**TASK DESCRIPTION:** From the first line of the data below through the line holding "Brand Line Card (902, 1712)", write out each line exactly as it stands.

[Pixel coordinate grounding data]
######

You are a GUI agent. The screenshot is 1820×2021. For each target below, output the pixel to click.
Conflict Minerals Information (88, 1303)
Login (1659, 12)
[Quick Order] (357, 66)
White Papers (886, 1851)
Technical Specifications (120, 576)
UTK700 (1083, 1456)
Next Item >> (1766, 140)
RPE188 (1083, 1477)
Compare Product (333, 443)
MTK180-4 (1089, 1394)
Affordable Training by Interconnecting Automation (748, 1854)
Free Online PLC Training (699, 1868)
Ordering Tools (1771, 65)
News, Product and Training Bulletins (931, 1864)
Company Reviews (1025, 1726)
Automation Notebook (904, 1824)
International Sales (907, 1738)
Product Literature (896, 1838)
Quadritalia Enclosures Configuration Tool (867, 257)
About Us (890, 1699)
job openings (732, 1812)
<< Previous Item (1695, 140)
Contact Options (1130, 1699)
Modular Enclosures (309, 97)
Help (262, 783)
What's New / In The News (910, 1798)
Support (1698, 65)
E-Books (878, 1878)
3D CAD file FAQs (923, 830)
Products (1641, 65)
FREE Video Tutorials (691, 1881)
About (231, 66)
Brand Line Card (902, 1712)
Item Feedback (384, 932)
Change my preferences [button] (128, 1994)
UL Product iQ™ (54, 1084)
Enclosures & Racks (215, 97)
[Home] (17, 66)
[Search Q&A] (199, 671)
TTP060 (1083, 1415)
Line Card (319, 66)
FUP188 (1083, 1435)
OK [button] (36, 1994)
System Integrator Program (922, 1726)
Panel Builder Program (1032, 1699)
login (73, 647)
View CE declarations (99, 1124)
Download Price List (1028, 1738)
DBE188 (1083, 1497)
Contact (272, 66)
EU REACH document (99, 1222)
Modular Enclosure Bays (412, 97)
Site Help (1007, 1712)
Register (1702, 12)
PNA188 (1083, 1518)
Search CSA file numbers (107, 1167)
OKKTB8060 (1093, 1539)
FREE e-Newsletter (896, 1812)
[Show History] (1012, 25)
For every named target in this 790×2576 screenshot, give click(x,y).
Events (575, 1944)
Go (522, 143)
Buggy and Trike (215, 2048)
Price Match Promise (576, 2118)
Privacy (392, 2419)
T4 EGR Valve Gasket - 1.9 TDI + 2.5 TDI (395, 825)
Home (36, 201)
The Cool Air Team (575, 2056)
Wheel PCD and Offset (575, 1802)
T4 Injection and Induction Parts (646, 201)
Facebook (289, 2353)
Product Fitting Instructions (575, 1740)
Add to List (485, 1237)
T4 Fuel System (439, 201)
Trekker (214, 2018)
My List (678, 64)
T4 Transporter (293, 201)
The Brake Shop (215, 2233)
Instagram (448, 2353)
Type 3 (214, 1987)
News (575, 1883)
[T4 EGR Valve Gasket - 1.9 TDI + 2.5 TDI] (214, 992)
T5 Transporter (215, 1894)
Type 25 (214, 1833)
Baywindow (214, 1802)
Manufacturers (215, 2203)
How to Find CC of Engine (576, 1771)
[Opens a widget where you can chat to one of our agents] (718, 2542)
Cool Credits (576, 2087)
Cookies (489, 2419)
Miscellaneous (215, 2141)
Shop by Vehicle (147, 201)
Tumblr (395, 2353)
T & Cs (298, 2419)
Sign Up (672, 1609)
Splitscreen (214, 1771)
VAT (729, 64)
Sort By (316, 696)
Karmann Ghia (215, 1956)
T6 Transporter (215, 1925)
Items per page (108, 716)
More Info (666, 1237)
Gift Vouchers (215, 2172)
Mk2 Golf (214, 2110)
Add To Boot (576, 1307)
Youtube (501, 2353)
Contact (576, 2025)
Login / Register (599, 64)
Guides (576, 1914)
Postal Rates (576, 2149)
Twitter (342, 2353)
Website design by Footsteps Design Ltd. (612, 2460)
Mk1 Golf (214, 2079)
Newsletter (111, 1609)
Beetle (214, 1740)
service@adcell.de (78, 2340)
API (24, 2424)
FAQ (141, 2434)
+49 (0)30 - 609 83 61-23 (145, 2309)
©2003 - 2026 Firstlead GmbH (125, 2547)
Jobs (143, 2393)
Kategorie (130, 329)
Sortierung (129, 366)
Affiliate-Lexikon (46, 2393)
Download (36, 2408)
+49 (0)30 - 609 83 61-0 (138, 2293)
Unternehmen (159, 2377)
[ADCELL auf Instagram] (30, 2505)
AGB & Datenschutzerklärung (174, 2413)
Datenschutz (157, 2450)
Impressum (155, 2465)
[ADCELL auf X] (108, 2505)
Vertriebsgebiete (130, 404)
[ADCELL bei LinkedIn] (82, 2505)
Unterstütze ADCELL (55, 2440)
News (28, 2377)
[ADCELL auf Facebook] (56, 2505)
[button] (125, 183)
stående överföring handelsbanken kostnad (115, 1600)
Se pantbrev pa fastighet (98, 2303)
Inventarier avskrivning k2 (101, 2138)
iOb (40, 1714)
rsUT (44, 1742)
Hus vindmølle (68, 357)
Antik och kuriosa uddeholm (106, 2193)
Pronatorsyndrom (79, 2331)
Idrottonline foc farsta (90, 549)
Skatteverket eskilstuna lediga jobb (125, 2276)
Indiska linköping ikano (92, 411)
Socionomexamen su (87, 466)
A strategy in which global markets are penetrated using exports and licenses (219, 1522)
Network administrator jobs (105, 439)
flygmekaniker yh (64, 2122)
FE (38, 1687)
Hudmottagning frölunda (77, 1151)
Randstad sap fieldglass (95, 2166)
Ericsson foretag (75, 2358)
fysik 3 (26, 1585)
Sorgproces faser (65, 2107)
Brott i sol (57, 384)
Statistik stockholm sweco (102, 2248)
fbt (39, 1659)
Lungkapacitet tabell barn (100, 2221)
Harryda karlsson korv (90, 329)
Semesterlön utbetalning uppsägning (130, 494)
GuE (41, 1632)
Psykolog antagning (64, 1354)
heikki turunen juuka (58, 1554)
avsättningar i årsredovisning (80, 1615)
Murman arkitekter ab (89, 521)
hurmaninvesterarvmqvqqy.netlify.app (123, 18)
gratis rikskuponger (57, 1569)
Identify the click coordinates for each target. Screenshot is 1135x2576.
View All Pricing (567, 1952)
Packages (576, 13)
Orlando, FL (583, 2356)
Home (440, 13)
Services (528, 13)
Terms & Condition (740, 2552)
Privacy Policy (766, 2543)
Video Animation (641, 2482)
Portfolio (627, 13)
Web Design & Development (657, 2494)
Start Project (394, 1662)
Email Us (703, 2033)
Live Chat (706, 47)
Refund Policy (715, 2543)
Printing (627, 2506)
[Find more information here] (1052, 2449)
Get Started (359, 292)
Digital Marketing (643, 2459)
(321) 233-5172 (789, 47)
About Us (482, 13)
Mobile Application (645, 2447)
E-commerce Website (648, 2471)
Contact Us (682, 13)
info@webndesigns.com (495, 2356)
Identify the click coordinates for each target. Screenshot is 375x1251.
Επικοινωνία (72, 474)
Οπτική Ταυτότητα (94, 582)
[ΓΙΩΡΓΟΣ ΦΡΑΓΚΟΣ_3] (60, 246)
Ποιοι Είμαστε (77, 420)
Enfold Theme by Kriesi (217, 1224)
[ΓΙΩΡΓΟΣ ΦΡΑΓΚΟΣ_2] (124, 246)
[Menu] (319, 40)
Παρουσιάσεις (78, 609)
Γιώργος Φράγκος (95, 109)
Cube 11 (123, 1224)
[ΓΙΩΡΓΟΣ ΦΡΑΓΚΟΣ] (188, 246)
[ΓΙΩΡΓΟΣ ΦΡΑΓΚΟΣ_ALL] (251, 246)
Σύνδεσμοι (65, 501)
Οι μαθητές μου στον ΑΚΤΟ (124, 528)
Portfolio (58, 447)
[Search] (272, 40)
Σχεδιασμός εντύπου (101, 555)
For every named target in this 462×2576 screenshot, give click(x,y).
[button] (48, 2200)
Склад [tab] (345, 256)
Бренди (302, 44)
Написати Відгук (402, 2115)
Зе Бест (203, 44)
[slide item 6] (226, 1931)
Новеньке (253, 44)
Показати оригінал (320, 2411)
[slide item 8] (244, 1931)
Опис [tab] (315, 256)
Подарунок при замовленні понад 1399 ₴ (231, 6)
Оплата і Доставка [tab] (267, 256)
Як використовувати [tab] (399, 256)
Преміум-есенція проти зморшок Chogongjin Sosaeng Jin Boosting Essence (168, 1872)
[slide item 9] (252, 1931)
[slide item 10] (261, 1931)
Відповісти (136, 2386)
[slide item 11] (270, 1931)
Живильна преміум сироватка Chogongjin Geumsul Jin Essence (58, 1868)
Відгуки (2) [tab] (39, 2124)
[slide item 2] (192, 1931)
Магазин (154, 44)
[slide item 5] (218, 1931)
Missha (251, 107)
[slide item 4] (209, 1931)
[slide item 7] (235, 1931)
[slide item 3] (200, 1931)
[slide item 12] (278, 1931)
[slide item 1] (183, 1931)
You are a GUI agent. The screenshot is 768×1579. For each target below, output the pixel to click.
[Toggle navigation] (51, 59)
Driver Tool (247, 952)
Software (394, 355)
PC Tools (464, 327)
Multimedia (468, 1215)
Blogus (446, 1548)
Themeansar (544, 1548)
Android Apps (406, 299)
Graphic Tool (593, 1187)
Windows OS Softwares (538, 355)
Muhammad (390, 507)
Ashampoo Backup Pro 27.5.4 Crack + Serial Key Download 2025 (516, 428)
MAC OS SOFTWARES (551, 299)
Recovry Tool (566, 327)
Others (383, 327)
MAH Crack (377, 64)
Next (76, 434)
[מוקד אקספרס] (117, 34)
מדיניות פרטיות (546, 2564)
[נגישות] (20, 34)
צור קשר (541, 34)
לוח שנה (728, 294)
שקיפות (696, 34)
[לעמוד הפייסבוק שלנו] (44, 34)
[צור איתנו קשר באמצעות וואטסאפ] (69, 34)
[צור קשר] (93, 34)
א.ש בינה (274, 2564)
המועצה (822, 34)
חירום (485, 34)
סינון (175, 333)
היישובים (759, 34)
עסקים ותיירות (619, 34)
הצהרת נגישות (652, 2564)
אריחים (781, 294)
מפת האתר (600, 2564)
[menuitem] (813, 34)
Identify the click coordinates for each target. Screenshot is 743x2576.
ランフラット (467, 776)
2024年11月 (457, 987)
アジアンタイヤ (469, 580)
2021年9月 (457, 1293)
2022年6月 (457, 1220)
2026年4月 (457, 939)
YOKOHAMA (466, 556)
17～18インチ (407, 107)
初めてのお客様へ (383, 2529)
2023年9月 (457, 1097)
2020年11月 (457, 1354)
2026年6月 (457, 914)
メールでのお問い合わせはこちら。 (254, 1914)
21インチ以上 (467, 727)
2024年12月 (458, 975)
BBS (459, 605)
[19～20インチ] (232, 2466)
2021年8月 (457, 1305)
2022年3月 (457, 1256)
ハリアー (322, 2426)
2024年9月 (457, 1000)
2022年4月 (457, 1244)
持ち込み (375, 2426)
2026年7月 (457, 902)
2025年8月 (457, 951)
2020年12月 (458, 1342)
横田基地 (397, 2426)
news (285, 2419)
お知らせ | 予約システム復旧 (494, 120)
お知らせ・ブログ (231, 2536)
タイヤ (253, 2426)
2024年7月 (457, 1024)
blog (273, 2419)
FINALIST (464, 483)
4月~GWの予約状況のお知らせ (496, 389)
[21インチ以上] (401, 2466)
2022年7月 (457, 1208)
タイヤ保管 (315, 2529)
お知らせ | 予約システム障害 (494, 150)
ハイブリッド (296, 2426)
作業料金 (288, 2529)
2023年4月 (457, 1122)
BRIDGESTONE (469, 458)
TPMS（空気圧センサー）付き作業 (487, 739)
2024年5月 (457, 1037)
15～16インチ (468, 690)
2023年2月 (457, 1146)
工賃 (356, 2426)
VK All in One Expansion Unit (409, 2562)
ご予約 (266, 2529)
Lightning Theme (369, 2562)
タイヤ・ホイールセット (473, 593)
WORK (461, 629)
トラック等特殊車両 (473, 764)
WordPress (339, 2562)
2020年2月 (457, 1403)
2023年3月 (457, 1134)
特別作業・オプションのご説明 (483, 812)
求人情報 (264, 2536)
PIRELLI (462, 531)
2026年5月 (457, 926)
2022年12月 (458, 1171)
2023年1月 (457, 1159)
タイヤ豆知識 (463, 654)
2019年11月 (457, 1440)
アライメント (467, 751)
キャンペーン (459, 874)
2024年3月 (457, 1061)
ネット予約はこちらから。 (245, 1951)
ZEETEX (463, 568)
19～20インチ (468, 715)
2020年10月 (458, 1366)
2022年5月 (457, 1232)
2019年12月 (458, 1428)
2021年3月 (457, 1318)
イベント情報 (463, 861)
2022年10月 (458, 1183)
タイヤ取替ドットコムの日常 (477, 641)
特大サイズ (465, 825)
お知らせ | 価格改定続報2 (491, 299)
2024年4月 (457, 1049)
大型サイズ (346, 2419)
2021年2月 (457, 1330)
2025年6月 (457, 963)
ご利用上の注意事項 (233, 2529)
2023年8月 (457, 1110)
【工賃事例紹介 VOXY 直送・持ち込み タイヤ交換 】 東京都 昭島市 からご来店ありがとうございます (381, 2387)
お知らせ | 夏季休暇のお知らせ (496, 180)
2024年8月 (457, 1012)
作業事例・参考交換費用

######

**EXPECTED ANSWER:**
You are a GUI agent. The screenshot is 1820×2021. For each target below, output the pixel to click.
Conflict Minerals Information (88, 1303)
Login (1659, 12)
[Quick Order] (357, 66)
White Papers (886, 1851)
Technical Specifications (120, 576)
UTK700 (1083, 1456)
Next Item >> (1766, 140)
RPE188 (1083, 1477)
Compare Product (333, 443)
MTK180-4 (1089, 1394)
Affordable Training by Interconnecting Automation (748, 1854)
Free Online PLC Training (699, 1868)
Ordering Tools (1771, 65)
News, Product and Training Bulletins (931, 1864)
Company Reviews (1025, 1726)
Automation Notebook (904, 1824)
International Sales (907, 1738)
Product Literature (896, 1838)
Quadritalia Enclosures Configuration Tool (867, 257)
About Us (890, 1699)
job openings (732, 1812)
<< Previous Item (1695, 140)
Contact Options (1130, 1699)
Modular Enclosures (309, 97)
Help (262, 783)
What's New / In The News (910, 1798)
Support (1698, 65)
E-Books (878, 1878)
3D CAD file FAQs (923, 830)
Products (1641, 65)
FREE Video Tutorials (691, 1881)
About (231, 66)
Brand Line Card (902, 1712)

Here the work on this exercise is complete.